Copy-paste: a minimum viable workflow definition

Drop this into your tracker config or your team handbook. It is the smallest version that still enforces owners and SLAs.

  • States: NEW, TRIAGED, IN_PROGRESS, IN_REVIEW, VERIFIED, CLOSED, REOPENED, WONT_FIX
  • Required gate: a bug cannot leave TRIAGED without a severity and an owner.
  • Verification rule: only QA or the original reporter sets VERIFIED, and only against the original repro.
  • Reopen rule: REOPENED routes back to TRIAGED, never straight to IN_PROGRESS, so severity is re-confirmed.
  • SLA clocks: response = time in NEW; resolution = time from NEW to VERIFIED, bucketed by severity.
  • Audit: every transition records actor (MEMBER or AGENT), timestamp, and from/to status.
Key takeaway

Scale comes from constraints, not columns. Fix the state machine at eight states, give each transition one owner, hang two SLA clocks off each severity, and keep Reopened separate from New so rework stays visible in your DORA metrics. The AI-first layer is additive: expose the same transitions as MCP tools/call actions with a MEMBER-or-AGENT assignee, and keep the human's right to deny.

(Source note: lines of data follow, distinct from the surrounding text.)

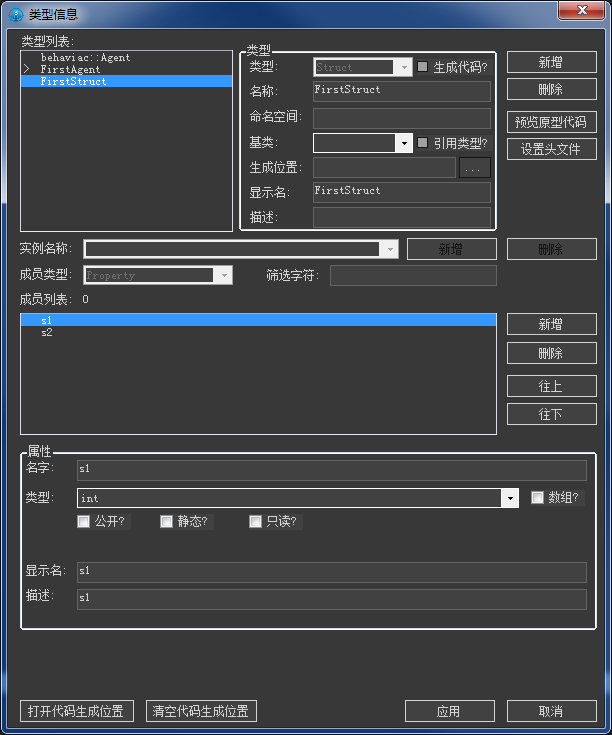Select member s2 in the member list
Image resolution: width=612 pixels, height=735 pixels.
(47, 333)
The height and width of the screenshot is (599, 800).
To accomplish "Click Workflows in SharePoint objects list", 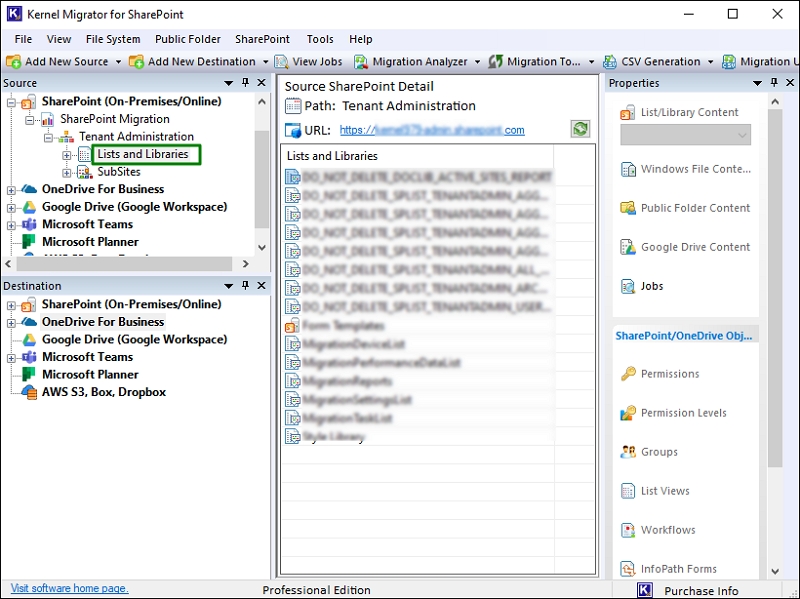I will pyautogui.click(x=667, y=530).
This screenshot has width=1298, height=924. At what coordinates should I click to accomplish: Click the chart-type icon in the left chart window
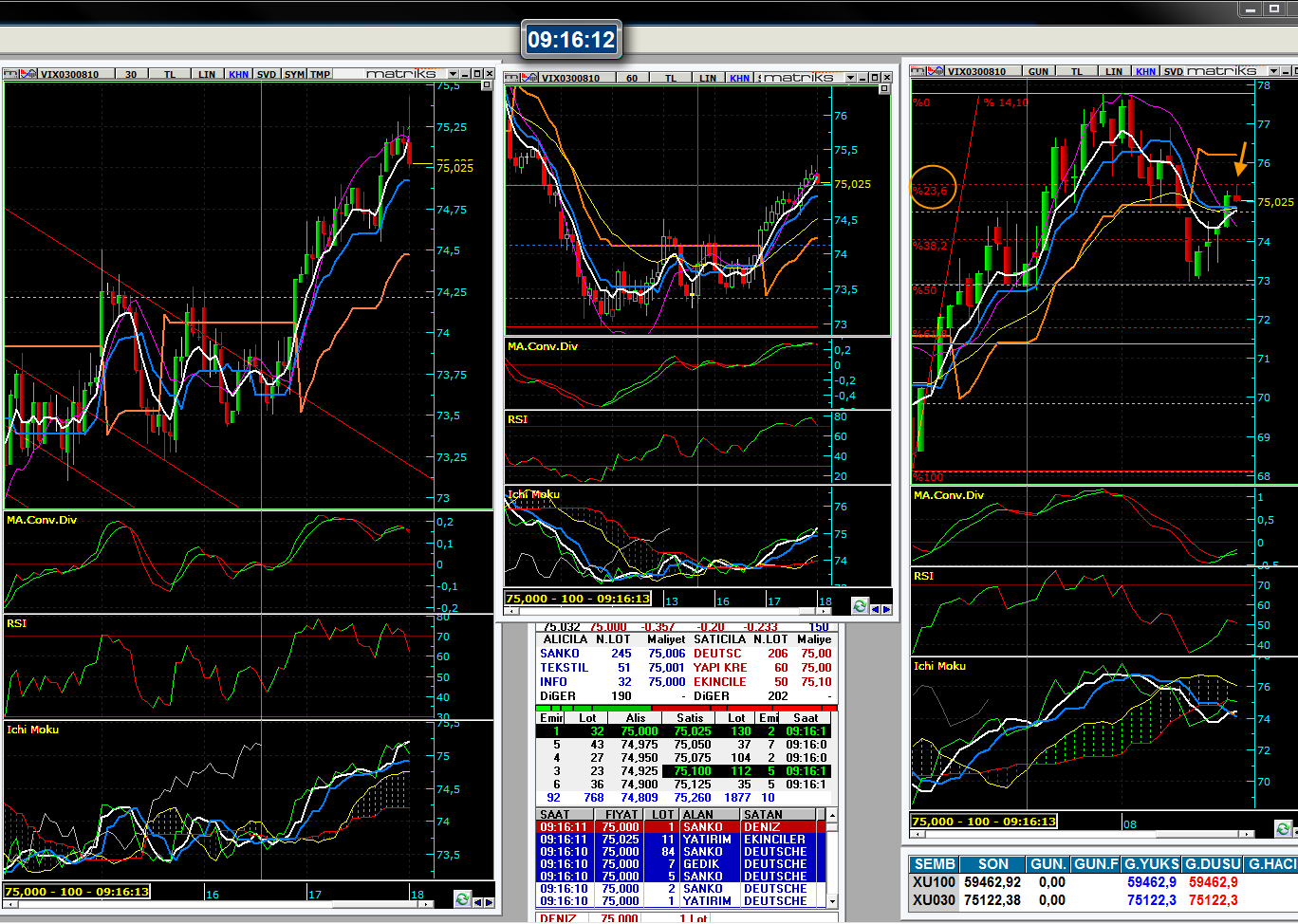coord(28,74)
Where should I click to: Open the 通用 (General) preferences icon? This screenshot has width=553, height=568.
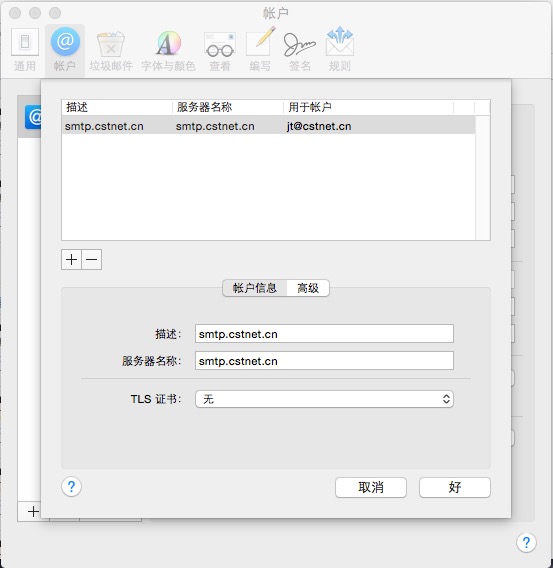(25, 50)
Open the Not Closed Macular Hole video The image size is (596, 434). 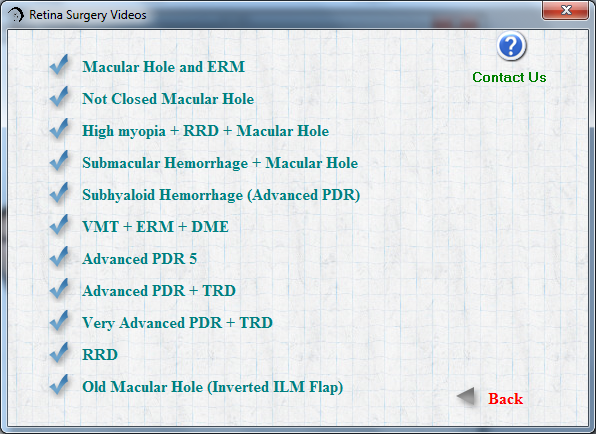[168, 99]
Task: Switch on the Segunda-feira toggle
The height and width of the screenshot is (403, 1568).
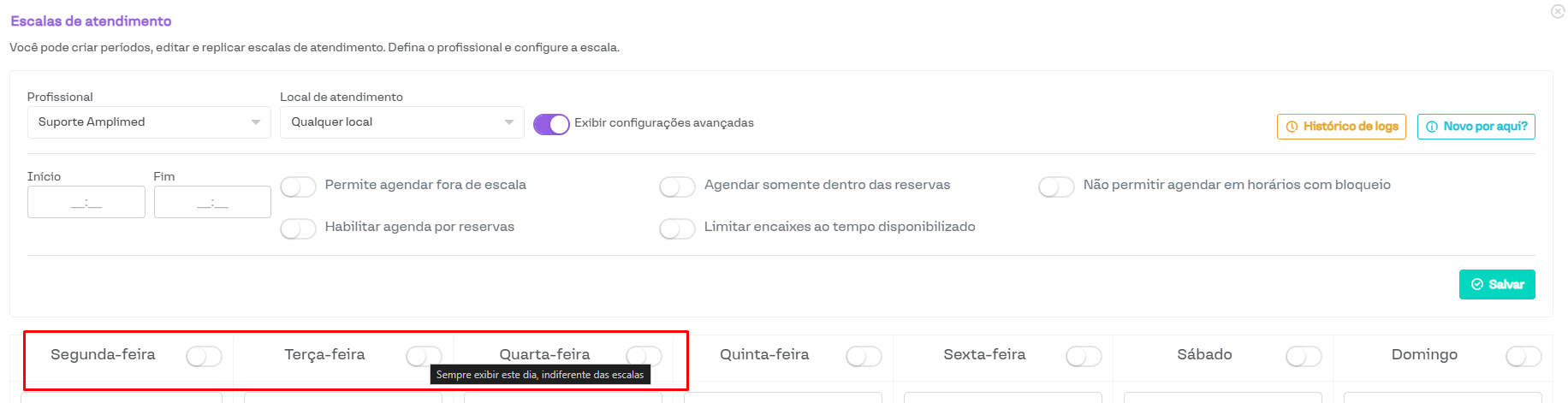Action: coord(204,356)
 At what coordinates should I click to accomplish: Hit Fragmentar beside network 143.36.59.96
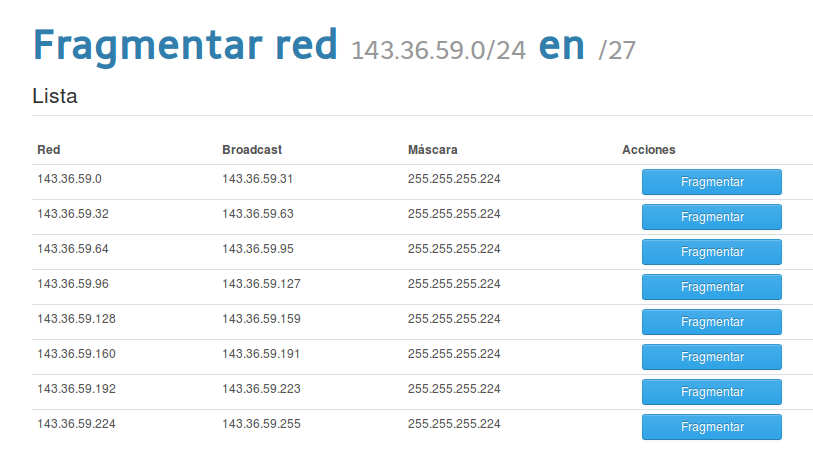pyautogui.click(x=711, y=287)
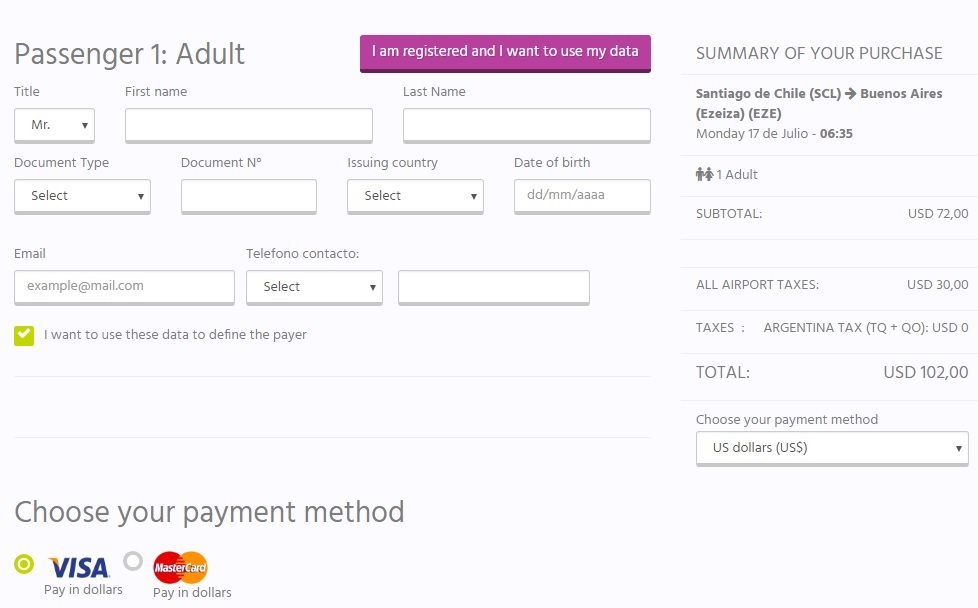The height and width of the screenshot is (608, 978).
Task: Open the Document Type dropdown
Action: 82,196
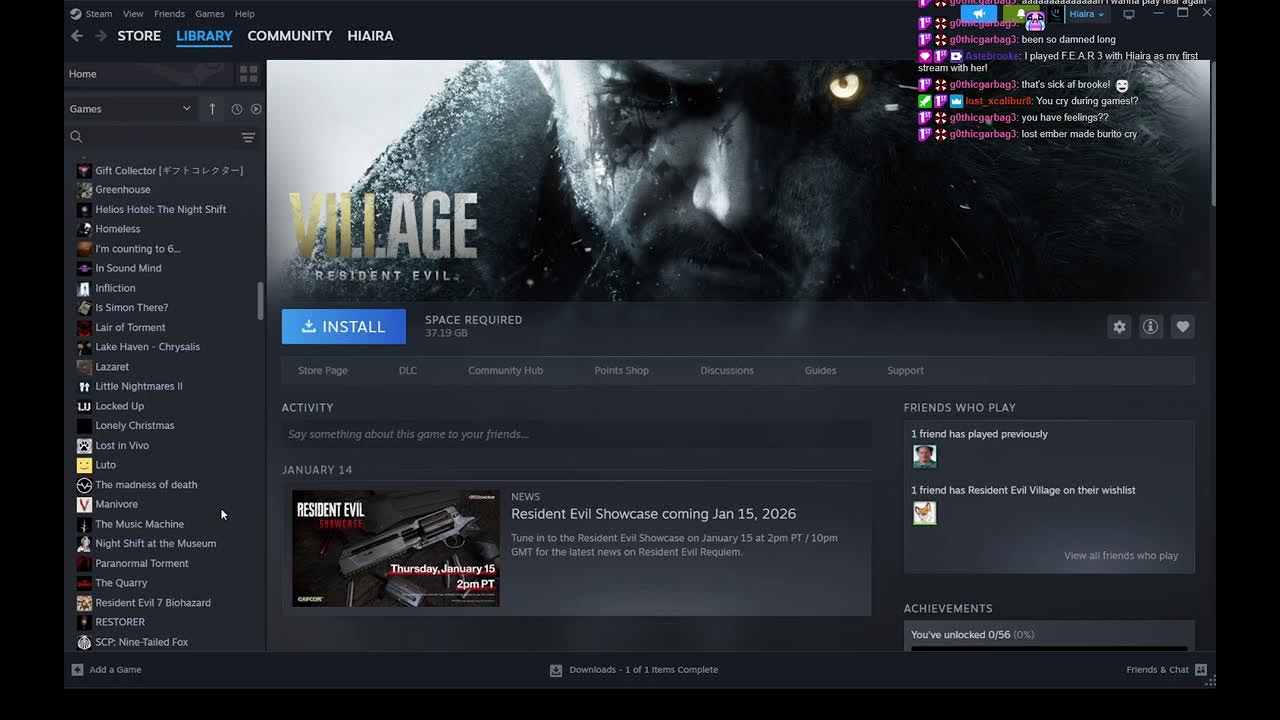Image resolution: width=1280 pixels, height=720 pixels.
Task: Select Little Nightmares II in game list
Action: [x=139, y=386]
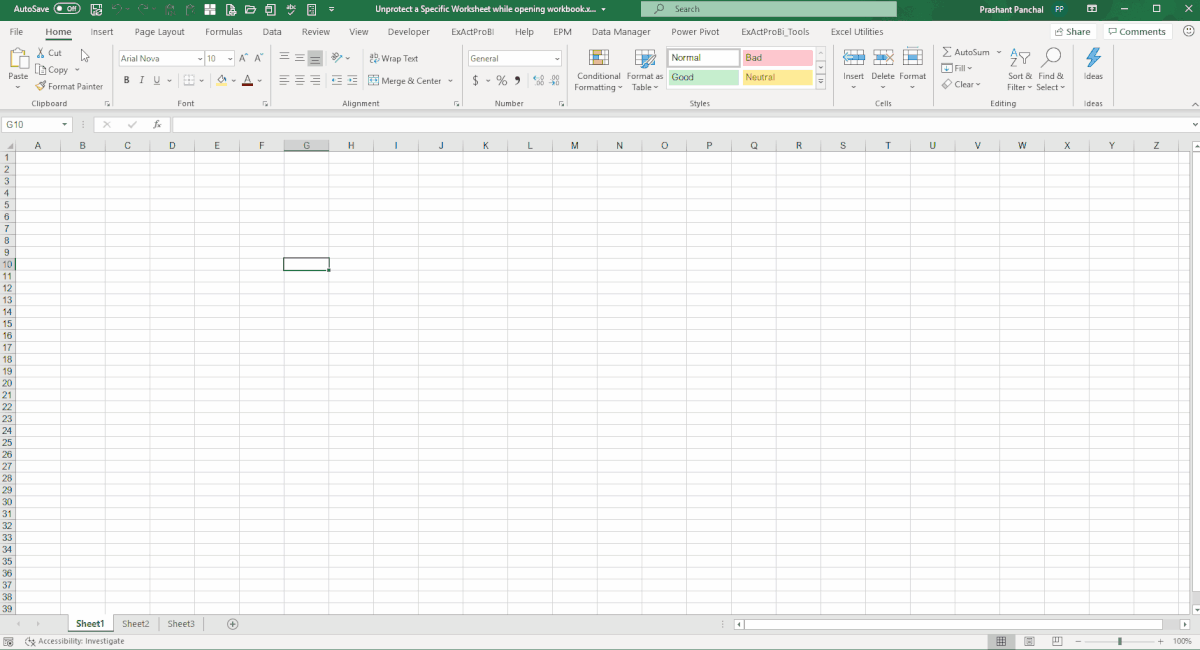The width and height of the screenshot is (1200, 650).
Task: Open Conditional Formatting icon menu
Action: 598,58
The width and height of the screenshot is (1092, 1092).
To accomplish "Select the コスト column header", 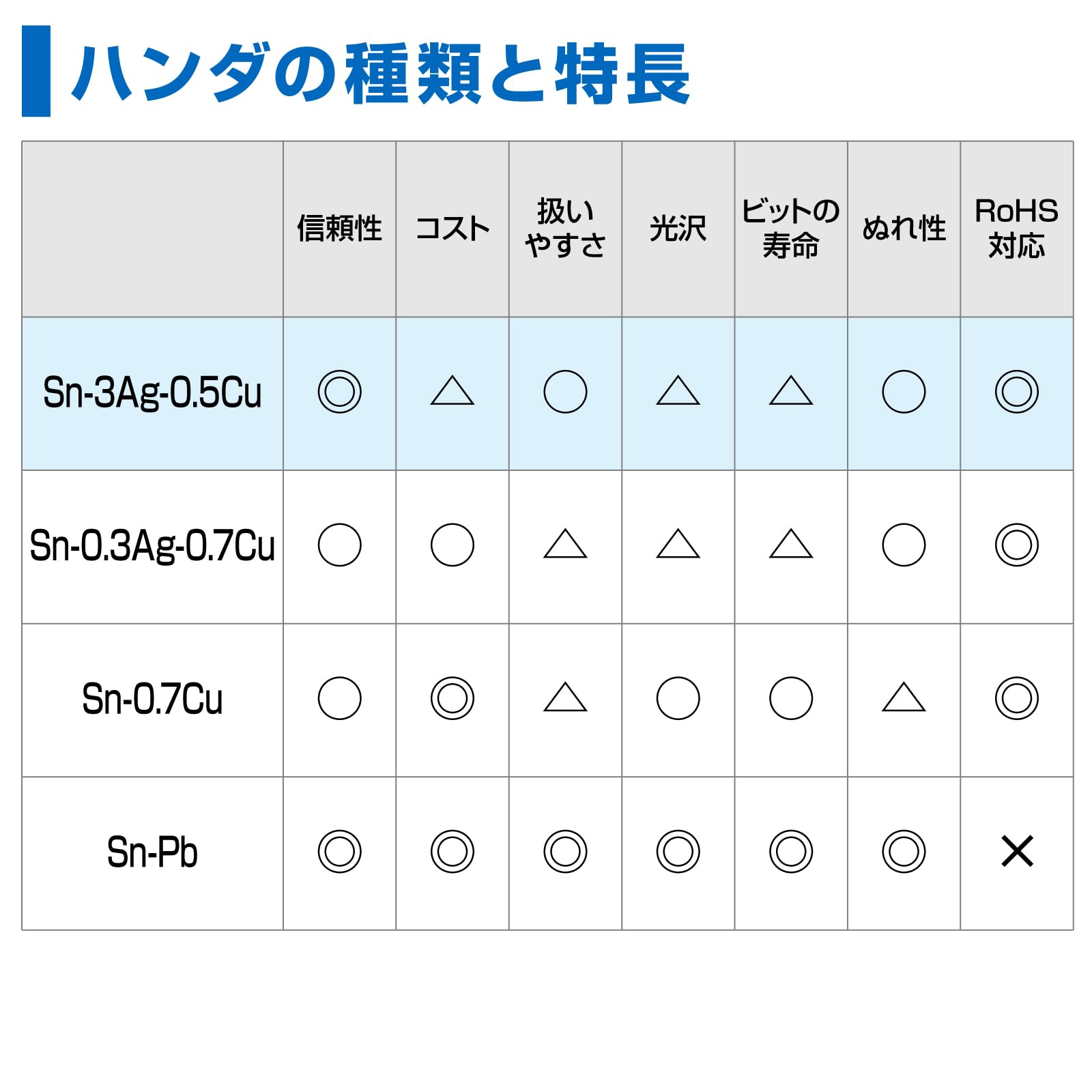I will point(452,229).

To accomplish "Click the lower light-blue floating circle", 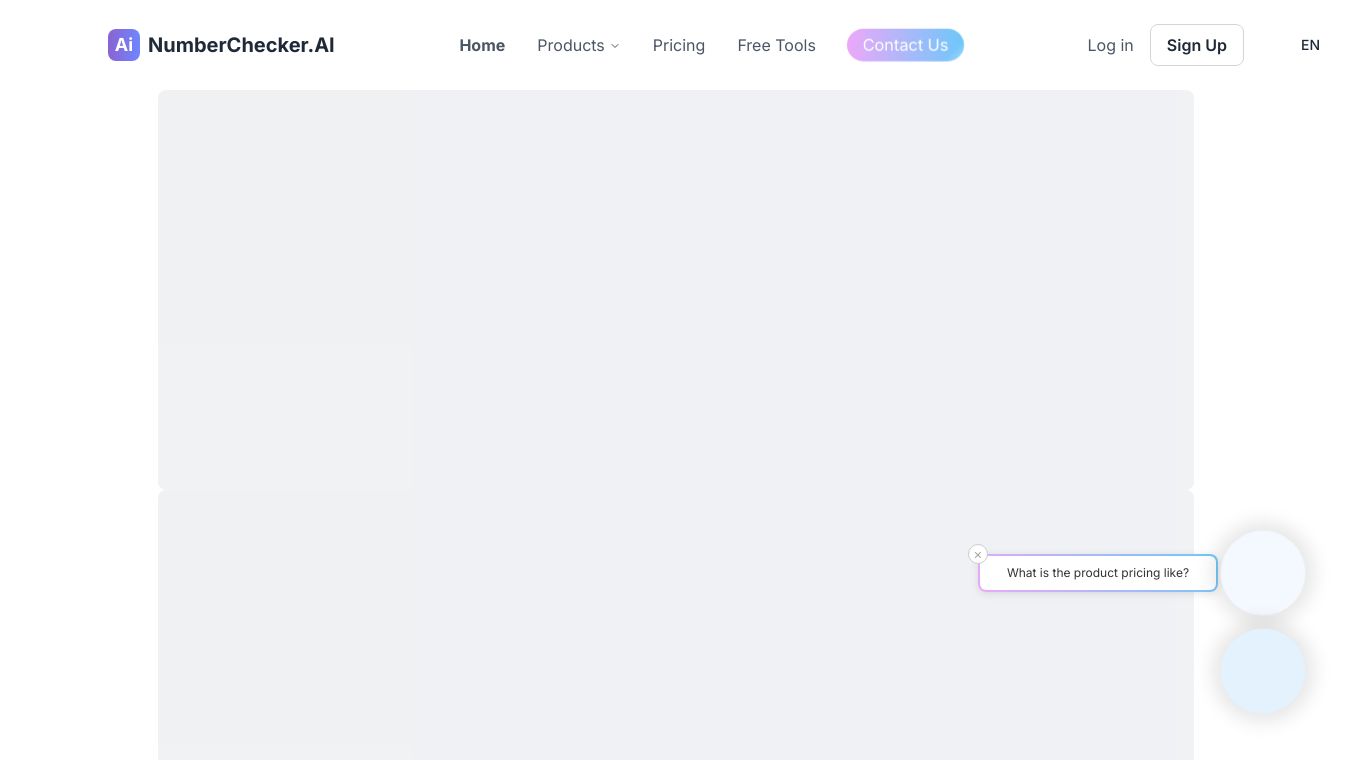I will pos(1263,671).
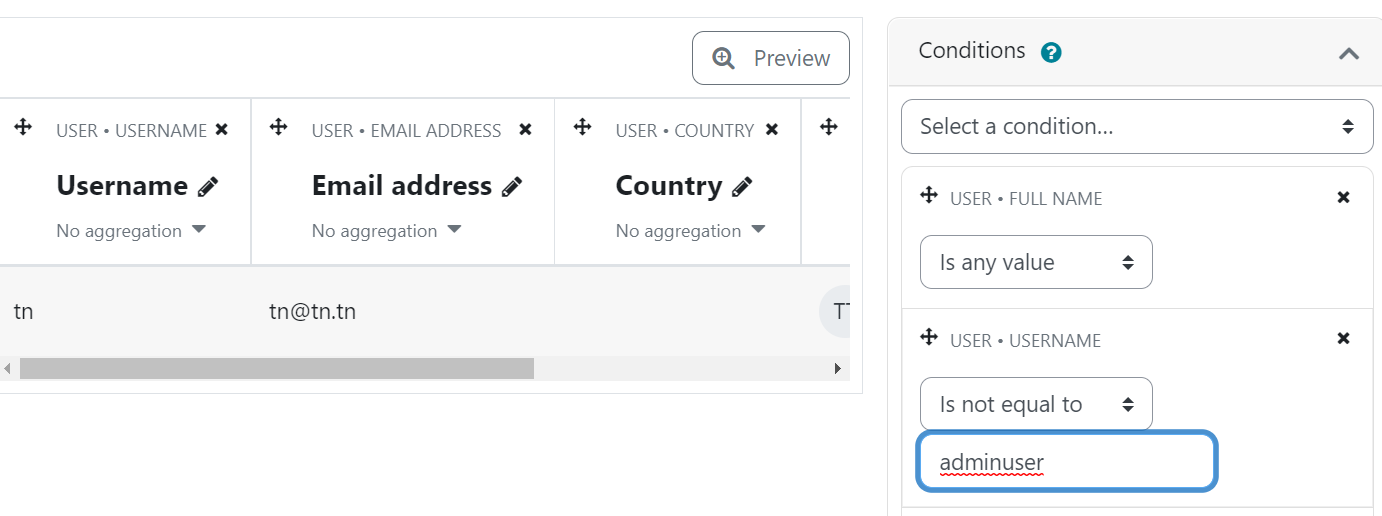Edit the Email address column name
The height and width of the screenshot is (516, 1382).
tap(512, 186)
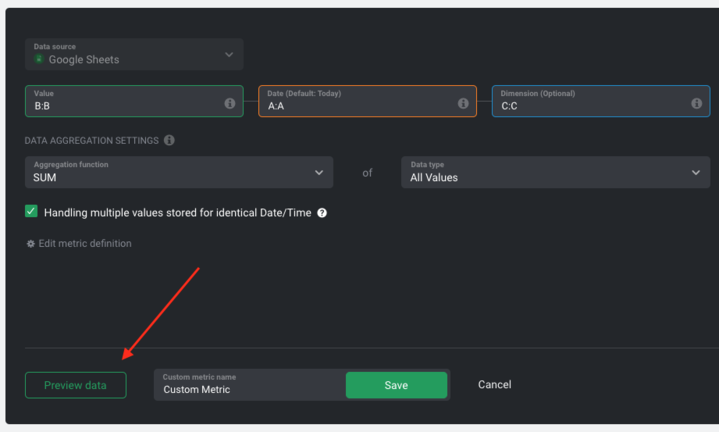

Two cross-references close the loop. The New-to-Triaged step is where most workflows leak time and accuracy; the mechanics of doing it well are their own discipline, covered in the bug triage glossary entry. And because the SLA table above hinges on the severity-versus-priority distinction, it is worth internalizing why those two fields have different owners before you wire up your clocks.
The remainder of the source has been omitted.